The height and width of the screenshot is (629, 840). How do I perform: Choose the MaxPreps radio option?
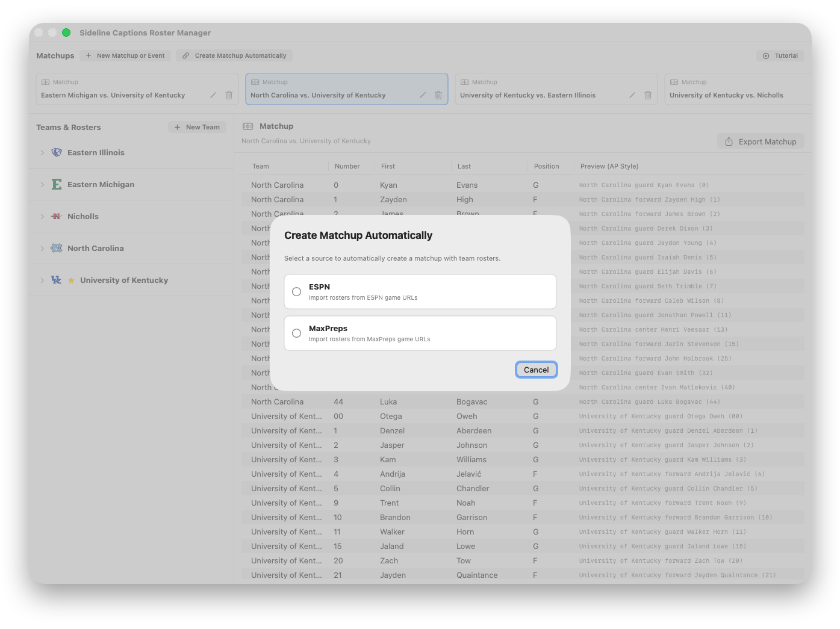(296, 333)
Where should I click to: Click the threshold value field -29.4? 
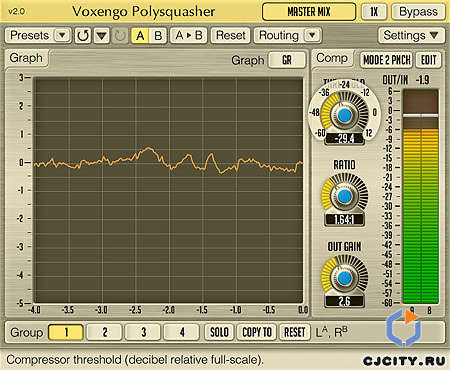click(344, 138)
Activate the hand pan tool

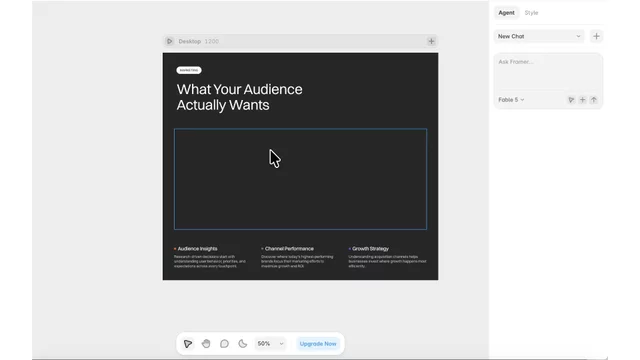pos(206,344)
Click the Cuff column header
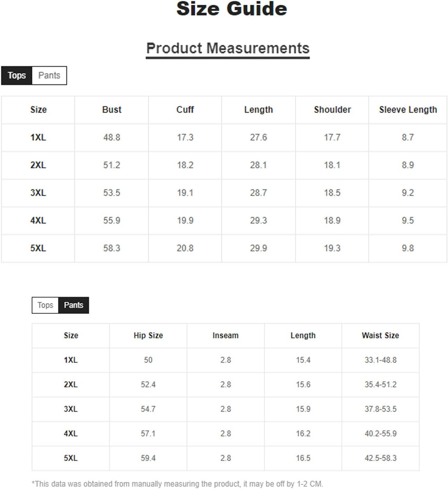The image size is (448, 489). pyautogui.click(x=185, y=110)
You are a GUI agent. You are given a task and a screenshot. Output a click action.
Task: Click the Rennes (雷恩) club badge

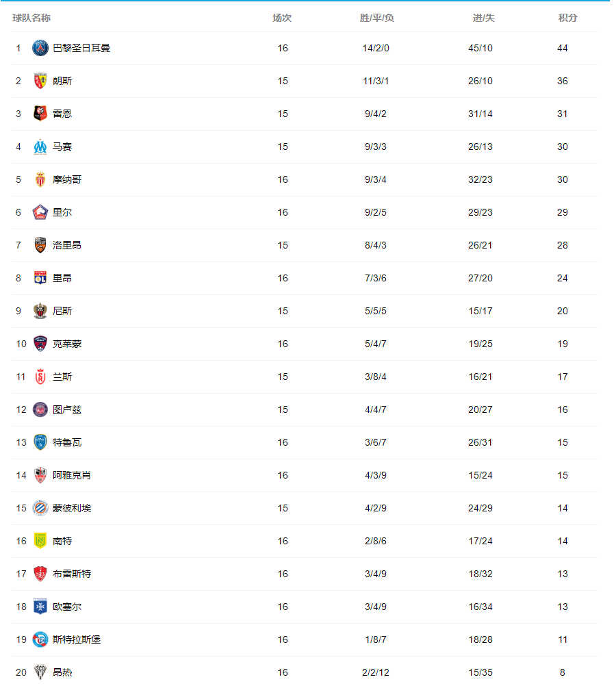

====================

* _Work request_:
Repeat verbatim the lines from the one with "Click the Cuff column header" through the end of the listing above. Include both ends, add nothing, and exclude the pictures.

* _The answer_:
Click the Cuff column header
The image size is (448, 489). pyautogui.click(x=185, y=110)
You are a GUI agent. You are given a task and a screenshot. Output a click action.
Task: Click the Rennes (雷恩) club badge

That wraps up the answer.